L’autre et moi – 10 –

Fiançailles

07 novembre 2020

Il est des mots que nous n’employons presque plus. Et pourtant dans la relation de l’autre et moi, ils prennent tout leur sens comme fondateurs du couple.

Le mot fiançailles contient la délicatesse de la main dans une autre, la promenade dans les herbes folles au printemps, la caresse de la brise océane. Malgré leur même finale sonore, l’univers des épousailles est radicalement opposé et évoque les ripailles, la table garnie, le vin consommé et les grivoiseries. Le temps des fiançailles précède toujours, et aujourd’hui encore, celui du mariage sans en avoir le nom. Le duo sort ensemble, puis glisse vers une installation commune sans savoir toujours indiquer formellement le début d’une vie partagée au quotidien. Et pourtant nommer cette étape préliminaire en fiançailles permettait de la formaliser, de la dater, de la symboliser souvent par un anneau et une rencontre parentale intime lors d’un repas de bon aloi.

Les fiancés avancent main dans la main à destination du mariage (© Domaine public)

 

Le temps de la rencontre

Les fiancés pouvaient dès lors avancer en plein jour la main dans la main dans un compte à rebours vers la destination du mariage, autour duquel les familles s’affairaient.
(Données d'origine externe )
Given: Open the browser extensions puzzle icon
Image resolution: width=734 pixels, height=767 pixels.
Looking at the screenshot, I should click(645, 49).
Les baisés volés laissaient la place à une digne promenade dans la rue principale ou sur les grands boulevards. La relation amoureuse était officialisée et annonciatrice d’un engagement en mairie et souvent religieux. Un temps de l’avant-mariage est alors placé sur le calendrier des vies des amoureux. Un temps de l’attente, où la relation se nuance, un temps où le fol engouement détonateur de la relation de l’un pour l’autre s’estompe et laisse la place à la réalité des choses de la vie. Un temps humain pour suivre et comprendre le biorythme de chacun. Ses enthousiasmes et ses déconvenues, ses obsessions, ses souvenirs d’enfance. L’enfance où se loge la source des émotions incontrôlées, celles qui vont nourrir et enrichir la relation conjugale.

 

Le temps de la découverte

Ce temps de l’avant-vie maritale sert à cela et le temps formel des fiançailles autorise cette familiarité tranquille de l’univers de l’autre. Se connaître dans l’intimité des réactions, des caractères. Parler de ce qui fait dissension et en évaluer les conséquences intérieures profondes. L’un et l’autre s’essaient à explorer ce qui bouleverse, dérange, fait mal jusqu’à parvenir à la compréhension la plus fine qui soit accessible aux deux. Sans illusion, les émotions les plus déstabilisatrices viendront régulièrement vérifier la solidité de la relation et les contenir serait une erreur. Rien n’est encore joué. La prise de distance géographique va de soi, les relations avec les amis de chacun sont entretenues, la chambre, la salle de bains et encore moins l’habitat ne sont partagés au quotidien. Se contenter des moments de rendez-vous et de la joie de la rencontre furtive donnerait une image tronquée de la relation conjugale à venir. Pouvoir se remémorer ce temps insouciant des fiançailles rend conscient le lien fondateur qui unit le couple.